As someone who has worked for many years in the marketing space, i’m pretty up to speed with what’s happening in the digital world. Well, at least I like to think I am.

But yet, as (an almost 4o year old, or middle aged) father of very young kids, I still find it hard to stop myself looking at 4, 5 and 6 year old children glued to tablets or smart phones, without my age getting in the way of my better judgement. You see, I still can’t help thinking like a middle aged person thinks: “Why can’t they just bring a colouring book and some markers with them and do what kids used to do?”, or “Why don’t they just go and play nice little fun games that don’t involve technology, like we used to do as kids?”

I know, it’s ridiculous, because I know that Generation Z kids are just wired completely differently to kids of previous generations that have gone before them; colouring books were fine back in my day because in the 1980s, creative options weren’t plentiful and colouring books was where it was at.
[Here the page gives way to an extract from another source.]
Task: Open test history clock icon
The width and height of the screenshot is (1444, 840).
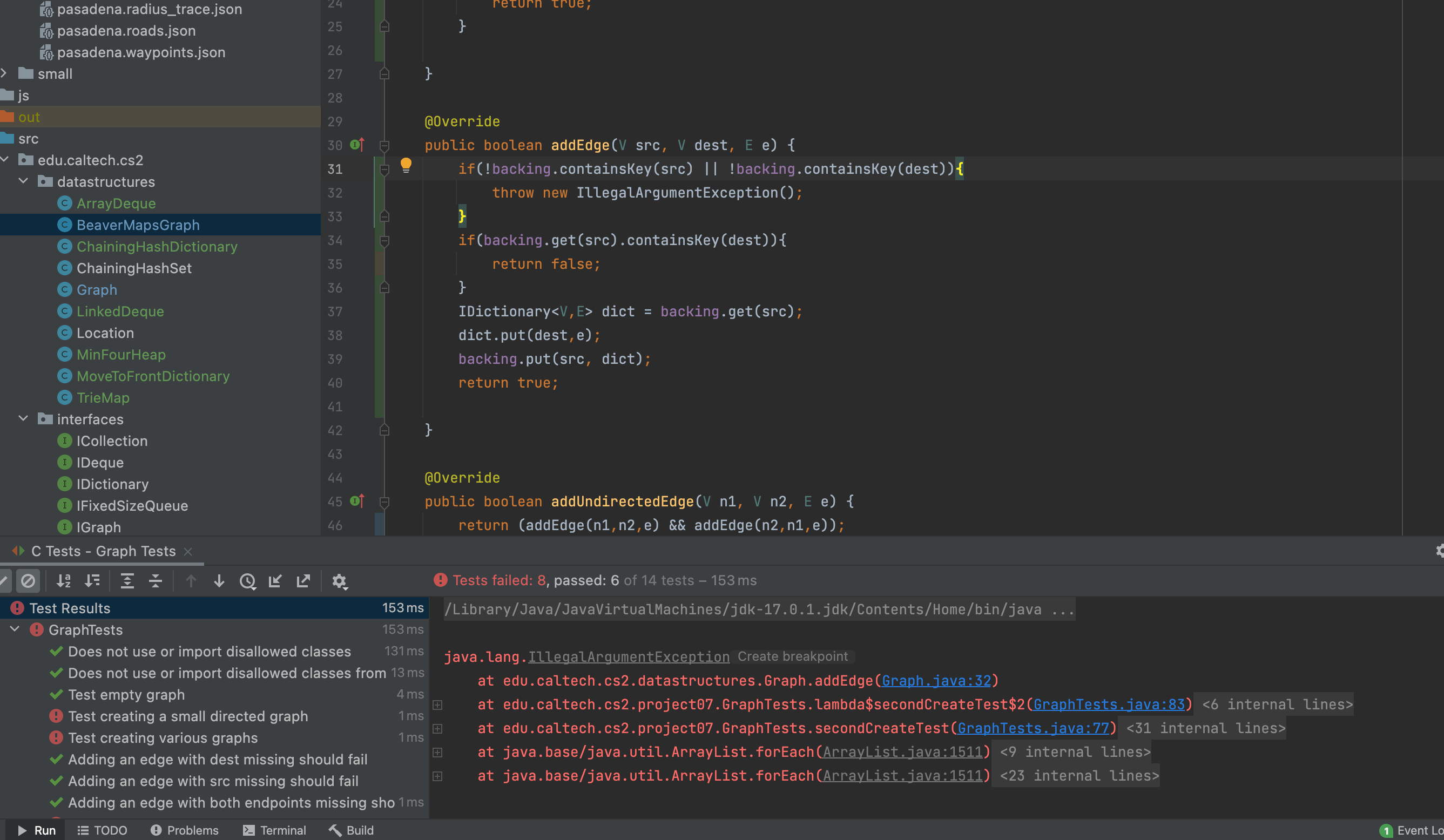Action: [247, 581]
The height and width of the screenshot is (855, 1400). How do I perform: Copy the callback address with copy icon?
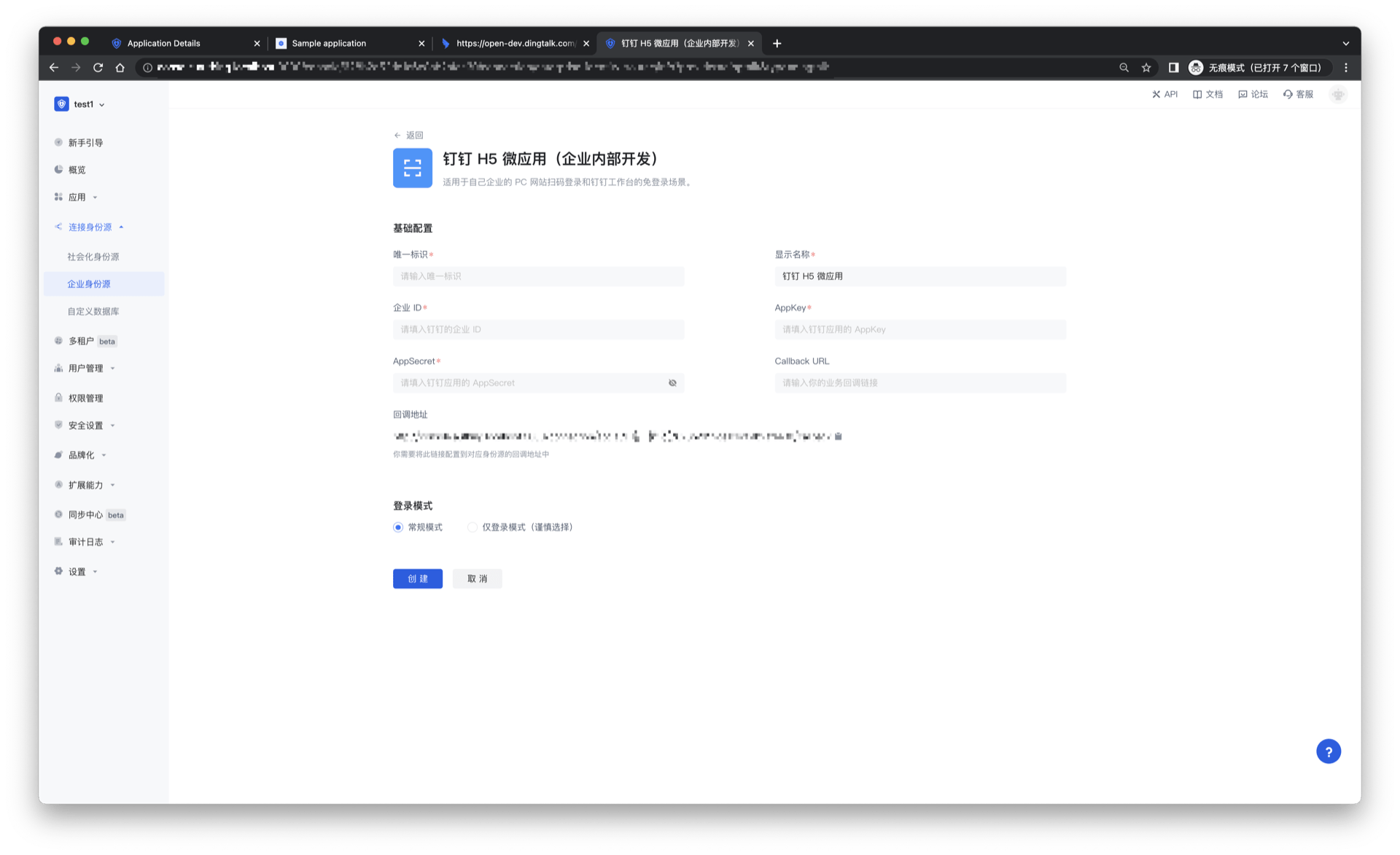(839, 436)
Now, not so much (though of course i’m not saying that kids never like to colour in anymore!) simply because technology is now a huge part of their everyday lives from as early as the age of 3. And what’s more, they don’t actually even have to learn it; it’s there, it exists, it always has existed in their lives and therefore it’s as natural as learning how to walk.

And this is exactly why so many of today’s successful entrepreneurs are teenagers or in their very early 20s, when they make their mark on the world. And when they make their mark, they make it on a global scale because they don’t just understand existing technology, (yes, because they’ve grown up with it), they create it, re-invent it and create businesses that only they could possibly create.

Take Conor O’Flaherty, Ireland’s youngest entrepreneur, for example. Aged just 17, he set up Pursue, an influencer management agency that works with video platforms such as YouTube – and which, with over 350m views to date, is going to make him a massively successful global entrepreneur. Is this something that someone aged over the age of 40 could ever do? No chance – because only Generation Z’ers (and possibly younger millennials at a push), understand the significance of influencers and the power of the influencer community.

This is just one example, there are literally thousands. Think of any mega successful bloggers (influencers), think reality TV stars, think any moderately or wildly successful online business (stripe, facebook, airbnb, twitter as examples) and you can be almost certain that the person behind the business is so young that you’ll feel like a complete dinosaur (and feel sick at the thoughts of how much money they can make seemingly effortlessly!).